So what was the difference in yield from a check strip?


----------



## Lazy J (Jul 18, 2008)

I had a landlord that tried this on oure hay field and it was a huge waste of time and effort. We had three test strips across the field and harvested the test and controll strips separately, we had no differences in yield or quality.


----------



## Mike120 (May 4, 2009)

Lazy J said:


> I had a landlord that tried this on oure hay field and it was a huge waste of time and effort. We had three test strips across the field and harvested the test and controll strips separately, we had no differences in yield or quality.
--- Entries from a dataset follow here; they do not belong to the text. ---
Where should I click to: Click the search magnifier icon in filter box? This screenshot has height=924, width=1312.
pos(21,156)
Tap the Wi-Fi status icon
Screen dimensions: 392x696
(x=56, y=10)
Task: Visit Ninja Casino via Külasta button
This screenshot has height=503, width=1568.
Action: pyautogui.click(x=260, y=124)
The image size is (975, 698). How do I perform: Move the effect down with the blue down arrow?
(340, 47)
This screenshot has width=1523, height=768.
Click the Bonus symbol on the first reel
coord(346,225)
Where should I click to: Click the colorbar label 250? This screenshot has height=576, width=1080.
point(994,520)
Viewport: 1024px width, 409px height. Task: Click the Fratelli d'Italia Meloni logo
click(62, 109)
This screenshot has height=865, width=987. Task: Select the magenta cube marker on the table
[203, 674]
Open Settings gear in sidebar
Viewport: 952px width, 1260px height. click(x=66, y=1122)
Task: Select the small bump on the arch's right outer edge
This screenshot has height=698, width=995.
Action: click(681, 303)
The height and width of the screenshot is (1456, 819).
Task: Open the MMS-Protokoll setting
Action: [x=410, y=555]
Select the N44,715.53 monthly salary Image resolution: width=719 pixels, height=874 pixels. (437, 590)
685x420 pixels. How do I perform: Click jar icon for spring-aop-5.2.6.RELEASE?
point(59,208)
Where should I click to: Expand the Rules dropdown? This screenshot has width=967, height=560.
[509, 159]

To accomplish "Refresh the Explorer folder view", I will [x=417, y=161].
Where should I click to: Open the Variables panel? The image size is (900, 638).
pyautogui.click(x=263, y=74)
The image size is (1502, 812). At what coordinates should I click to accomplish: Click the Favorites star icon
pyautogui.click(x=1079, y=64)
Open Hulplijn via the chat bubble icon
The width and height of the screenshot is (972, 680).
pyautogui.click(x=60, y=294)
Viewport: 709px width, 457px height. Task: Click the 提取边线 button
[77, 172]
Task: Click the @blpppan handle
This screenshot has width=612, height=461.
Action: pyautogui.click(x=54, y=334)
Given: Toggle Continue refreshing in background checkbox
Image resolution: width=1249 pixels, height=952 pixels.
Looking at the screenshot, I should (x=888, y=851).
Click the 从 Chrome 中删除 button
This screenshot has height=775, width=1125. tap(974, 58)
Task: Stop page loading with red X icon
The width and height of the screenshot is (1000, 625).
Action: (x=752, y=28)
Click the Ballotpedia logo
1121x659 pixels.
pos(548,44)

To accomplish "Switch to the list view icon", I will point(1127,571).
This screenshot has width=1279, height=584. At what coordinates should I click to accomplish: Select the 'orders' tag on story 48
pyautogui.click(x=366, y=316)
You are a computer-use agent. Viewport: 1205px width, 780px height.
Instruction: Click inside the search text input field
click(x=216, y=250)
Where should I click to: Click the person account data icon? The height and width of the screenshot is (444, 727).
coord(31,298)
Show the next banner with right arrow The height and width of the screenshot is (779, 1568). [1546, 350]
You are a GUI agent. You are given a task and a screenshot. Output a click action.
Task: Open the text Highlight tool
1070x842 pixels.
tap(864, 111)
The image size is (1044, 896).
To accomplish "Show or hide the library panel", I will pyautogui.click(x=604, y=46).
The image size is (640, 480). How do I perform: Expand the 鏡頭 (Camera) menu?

Oh Damn....Bob M was gonna get rich selling milk as fertilizer and I was gonna get rich growing cheap hay. So much for those plans. Tell you what Bob, we'll get a box and both of us can put $20 bucks in it. I'll sell it to you for $30 and we both make a profit of $10. If we keep doing that, we'll get rich off the free money.


----------



## Hayboy1 (Jul 19, 2008)

Well I will answer as many questions as I can, though I do not claim to be an expert by any means. The concept is simple..basically on a teaspoon of dirt,you have roughly a billion micro-organisms living in that soil. They need to be fed. Whether you use manure, chicken litter, milk etc, it is all adding to the integrity of the soil. I don't think this is something that you will see an immediate response to, as opposed to a petroleum based fertilizer. I aslo don't think it is a miracle growth additive. Over time, I am confident you will see the overall improvement. I think on poorer soils you will see the biggest changes. We have stony, gravel like soils and some sandy loam soils. We also have heavy clay. An hour east of us in Ct river Valley, they have topsoil that runs a couple hundred feet deep in places.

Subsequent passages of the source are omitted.